From assisting corporate clients, where our focus is on improving their business in innovative and forward-thinking ways, to supporting high net worth individuals on their personal requirements.

We support our international clients with the full range of employment issues, and we have extensive experience of advising clients on matters that have cross-jurisdiction elements. Our specialist areas include:

  • Pensions
  • Health and Safety
  • Employee Benefits

UK employment and immigration

In the UK, employees’ legal rights and protections are primarily defined governed by a combination of the contract of employment and statutory rules and regulations.

Statutory rights

The law imposes certain minimum requirements on employers in respect of all Employees and Workers (a category of individuals who are not employees but are contracted to provide personal services without being self-employed); for example, an obligation to pay a national minimum hourly wage; to meet annual holiday or rest break rights; to provide time off in certain circumstances and, in some cases, with statutory levels of pay; to comply with working hours limits and to provide notice of termination, which all employers must observe as minimum requirements, albeit many decide to improve on these minimum standards.

Discrimination

Employees, workers and self-employed contractors are also entitled to written confirmation of key terms, protection from discrimination, harassment and victimisation on the grounds of age, disability, gender reassignment, marriage and civil partnership, pregnancy and maternity, race, religion or belief, sex and sexual orientation as well as protection from detriment and dismissal on grounds of making a protected disclosure (whistleblowing). In addition, there is also protection for part time employees and fixed term workers.

Employee data

The Data Protection Act 2018, together with the General Data Protection Regulation (UK GDPR), govern the way employers can collect, store, process and transfer personal information concerning their employees.

Business transfers

The Transfer of Undertakings (Protection of Employment) Regulations 2006 (TUPE) protects employees where the business in which they work is based in the UK and is transferred from one legal party to another; it can also apply in many outsourcing/insourcing situations.  Where TUPE applies, it places obligations on the parties to the transaction to undertake certain pre-transfer information and consultation, as well as to collate and provide certain employee information.

Migrant workers

The UK has strict requirements in relation to the employment of workers who are migrants from outside the UK and operates a points-based immigration system. Employers who wish to employ such workers need to become licensed sponsors.

Penalties for employing workers who are in the UK illegally can be substantial – up to £20,000 per worker – and it is a criminal offence to employ someone knowing that they do not have the legal right to work in the UK.

International experience

We advise UK and international organisations on achieving their strategic HR and people-based goals and our team prides itself on delivering highly complex, high-profile transactions for our clients.
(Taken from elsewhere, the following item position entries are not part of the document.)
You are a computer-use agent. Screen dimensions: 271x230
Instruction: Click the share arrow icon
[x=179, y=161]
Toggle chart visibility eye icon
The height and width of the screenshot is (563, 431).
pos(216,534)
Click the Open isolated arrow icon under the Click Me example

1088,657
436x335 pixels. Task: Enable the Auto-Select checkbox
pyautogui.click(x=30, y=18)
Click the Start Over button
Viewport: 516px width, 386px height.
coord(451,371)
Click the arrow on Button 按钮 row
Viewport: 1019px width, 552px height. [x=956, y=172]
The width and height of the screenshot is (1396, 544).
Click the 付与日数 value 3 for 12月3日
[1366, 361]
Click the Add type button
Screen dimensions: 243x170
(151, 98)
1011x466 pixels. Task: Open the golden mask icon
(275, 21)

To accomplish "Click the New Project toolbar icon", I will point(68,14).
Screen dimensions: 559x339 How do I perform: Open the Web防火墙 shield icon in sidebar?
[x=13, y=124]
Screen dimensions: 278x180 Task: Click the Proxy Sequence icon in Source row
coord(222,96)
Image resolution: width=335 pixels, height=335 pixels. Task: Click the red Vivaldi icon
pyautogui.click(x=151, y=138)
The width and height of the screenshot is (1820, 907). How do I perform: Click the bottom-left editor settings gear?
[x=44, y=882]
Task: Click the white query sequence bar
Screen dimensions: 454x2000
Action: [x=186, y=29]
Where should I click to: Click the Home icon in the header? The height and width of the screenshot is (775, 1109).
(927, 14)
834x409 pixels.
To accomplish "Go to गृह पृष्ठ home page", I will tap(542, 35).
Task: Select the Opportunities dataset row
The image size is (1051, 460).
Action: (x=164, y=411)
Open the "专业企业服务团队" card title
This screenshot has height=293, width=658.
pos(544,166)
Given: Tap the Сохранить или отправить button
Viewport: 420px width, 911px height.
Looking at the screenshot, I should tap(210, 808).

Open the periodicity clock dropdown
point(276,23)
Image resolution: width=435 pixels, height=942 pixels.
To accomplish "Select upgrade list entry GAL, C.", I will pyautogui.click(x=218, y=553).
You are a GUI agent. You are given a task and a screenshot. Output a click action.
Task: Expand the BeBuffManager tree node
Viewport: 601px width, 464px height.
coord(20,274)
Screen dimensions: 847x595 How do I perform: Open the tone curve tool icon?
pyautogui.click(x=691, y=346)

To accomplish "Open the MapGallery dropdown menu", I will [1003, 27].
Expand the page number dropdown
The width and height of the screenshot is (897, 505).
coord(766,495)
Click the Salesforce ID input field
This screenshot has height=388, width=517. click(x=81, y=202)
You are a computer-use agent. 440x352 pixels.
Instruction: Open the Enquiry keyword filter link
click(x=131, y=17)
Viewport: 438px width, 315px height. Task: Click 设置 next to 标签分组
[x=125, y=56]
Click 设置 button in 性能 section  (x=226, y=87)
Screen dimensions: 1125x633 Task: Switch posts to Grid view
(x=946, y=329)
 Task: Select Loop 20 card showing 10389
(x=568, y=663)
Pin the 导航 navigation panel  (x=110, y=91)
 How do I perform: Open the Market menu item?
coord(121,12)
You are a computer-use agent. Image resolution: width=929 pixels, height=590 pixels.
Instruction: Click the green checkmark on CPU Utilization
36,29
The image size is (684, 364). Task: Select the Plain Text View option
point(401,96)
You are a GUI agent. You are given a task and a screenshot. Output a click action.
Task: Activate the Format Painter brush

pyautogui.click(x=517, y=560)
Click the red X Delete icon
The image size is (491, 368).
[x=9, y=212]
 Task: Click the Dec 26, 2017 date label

Our specialist lawyers have a deep-rooted knowledge of the latest trends and proven experience in providing a comprehensive service and negotiating the best transactional outcome for their clients. Examples of our recent international experience includes:

  • Supporting a client with its European wide programme of changes to terms and conditions, leading the project from the UK and instructing locally based advisers on behalf of the client to ensure a consistent approach is taken across all jurisdictions in which it operates
  • Advising a US based client on a corporate transaction involving multiple jurisdictions, specifically on the employment aspects of the UK transaction and co-ordinating and advising upon workforce due diligence exercises in three separate jurisdictions
  • Supporting a UK based client with a substantial offshoring project to India, assisting with both the UK employment law (TUPE) implications, also collaborating with advisers in India to ensure the client’s compliance with all local rules and requirements in connection with its offshoring project; and
  • Advising a Canadian based corporate client on establishing a new business operation in the UK, including supporting with UK work permit requirements to support key managers to work in the UK to establish the business

We regularly work with a host of international partner specialist law firms with whom we have long standing relationships, meaning we can offer our clients advice on their matters regardless of which country they are ordinarily based in.